Stets tun sich in den Bildern von Matthias Meyer weite Perspektiven auf. Sie lassen den Blick durch ineinander verschachtelte Stadtlandschaften schweifen oder über Gewässer zu einem unendlich erscheinenden Horizont gleiten. Der Standpunkt des Betrachters ist so gut wie nie im Bild verankert. In seinen Architekturdarstellungen sehen wir meist von einer erhöhten Warte aus auf Gebäude, die sich in einem Nebel und einem Gerinnsel von Farben nur andeutungsweise konkretisieren. Die fliehenden, sich auflösenden Formen sind dabei nicht unbedingt, wie etwa in Filmen und Fotografien der 1920er Jahre, symbolhaft für den schnellen Rhythmus pulsierender Metropolen zu verstehen. Vielmehr ist man an vorbeihuschende Bilder erinnert, wie sie beim Blick aus dem Fenster fahrender Züge oder Autos wahrgenommen werden.
Trotz des stimmungsvollen Assoziationsreichtums, den Matthias Meyer dem Betrachter anbietet, geht es in seinem Werk vor allem um das Ausloten malerischer Möglichkeiten. Sein Interesse am Barock, in dem die Lust an der optischen Täuschung mannigfaltige Ausprägungen erfahren hat, paart sich mit der Frage, an welcher Grenze sich Figuration und Abstraktion überschneiden und die Wahrnehmung zu kippen beginnt. Vor seine Architekturansichten legt er mitunter ein feines, geometrisches Liniengespinst, das man zunächst als Baugerüst identifizieren möchte. Es ist jedoch Bestandteil eines diffizil aufgebauten und mit den Dimensionen von Tiefenräumen spielenden, malerischen Moments, das einen letzten optischen Halt in den driftenden Bildern bietet.
Auch für seine neuesten Gemälde, die Titel wie „Seerosen“, „Lotus“ oder „Riff“ tragen, bilden fotografische Aufnahmen oder im Internet gefundene Bilder den Ausgangspunkt. Sie sind für Meyer wie Skizzen, von denen er sich in der malerischen Umsetzung allerdings weit entfernt. Im Gegensatz zu Monets Seerosenteichen, die einem unwillkürlich vor Augen stehen, geht es Meyer nicht um die Wiedergabe von Natur. Vielmehr spielt er, sich des historischen Ballastes wohl bewusst, mit dem Motiv spiegelnder Wasseroberflächen und dem Durchblick auf darunter Liegendes. Mitunter sind wir an Blicke in Aquarien mit ihrer künstlichen Pflanzenwelt erinnert oder an die Perspektiven von Tauchern. Da sich der Künstler fotografischer Vorlagen bedient, schaltet er gleichsam eine zweite Optik zwischen die unmittelbare Naturanschauung und seine Malerei.

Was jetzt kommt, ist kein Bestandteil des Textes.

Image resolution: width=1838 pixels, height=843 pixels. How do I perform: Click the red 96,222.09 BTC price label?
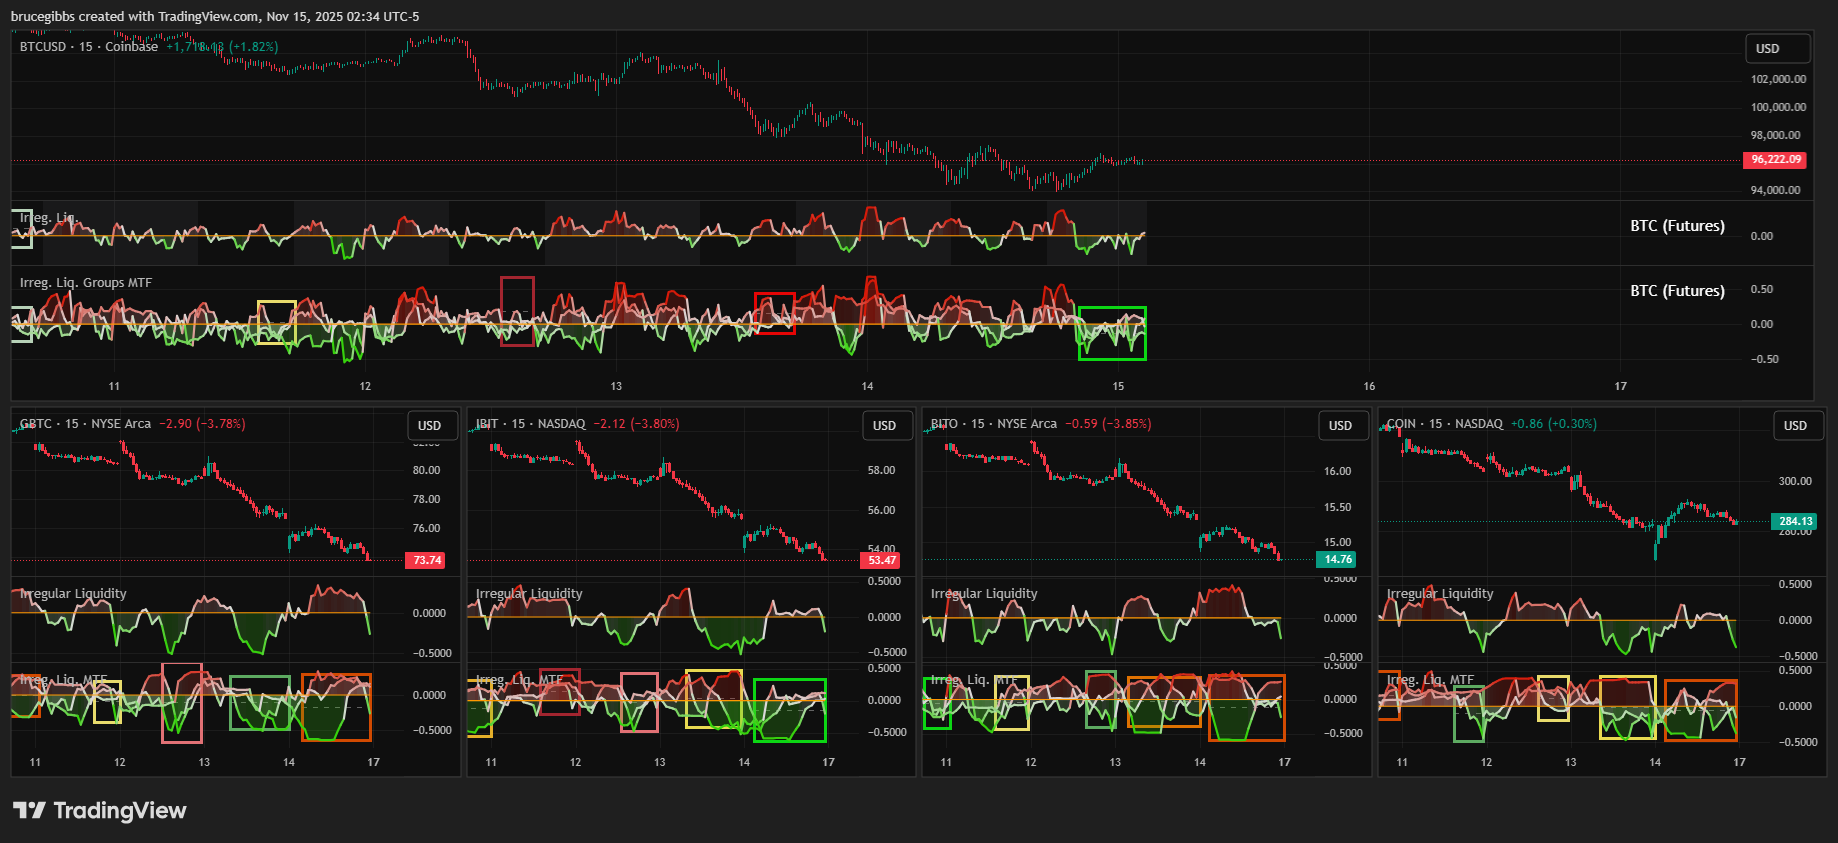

Sind die früheren Arbeiten von Matthias Meyer eher von einem düsteren, schlammigen Farbton bestimmt, so hat sich in den letzten Jahren seine Palette aufgehellt. Vor allem die neuen Arbeiten, die sich mit dem Phänomen von Wasseroberflächen auseinander setzen, sind in pastelligen Farben mit vorherrschenden Blautönen gehalten. Die Farben sind dünn, tropfend und nass in nass vermalt, sodass die Konturen verschwimmen und man nicht mehr unterscheiden kann, wo sich die Grenzen zwischen vorgeblicher Realität und Spiegelbild befinden. Impulsiv entwickeln Pflanzen, Korallenriffe oder Fischschwärme in Meyers Bildern ein merkwürdiges Eigenleben. Doch auch sie sind wie die Architekturen nur motivischer Vorwand, um suggestive Gemälde entstehen zu lassen, die Prozesse von Formwerdung und deren Auflösung thematisieren. Vergleichbar dem Schwung und der Unmittelbarkeit japanischer Kalligrafien, deren filigrane Strichführung Motive umreißt, sie im selben Moment ins Nichts führt und wiederum neu entstehen lässt, bearbeitet Meyer seine großformatigen Leinwände. Aufgrund seiner Maltechnik, die von laufender Farbe und damit auch von Zufällen bestimmt ist, bleibt ihm wenig Spielraum zur Korrektur. Die in den Malereien thematisierte fließende und schillernde Oberfläche des Wassers erscheint wie eine Metapher, um über den Vorgang des Malens, die Beschaffenheit von Bildoberflächen und deren malerische Tiefe nachzudenken.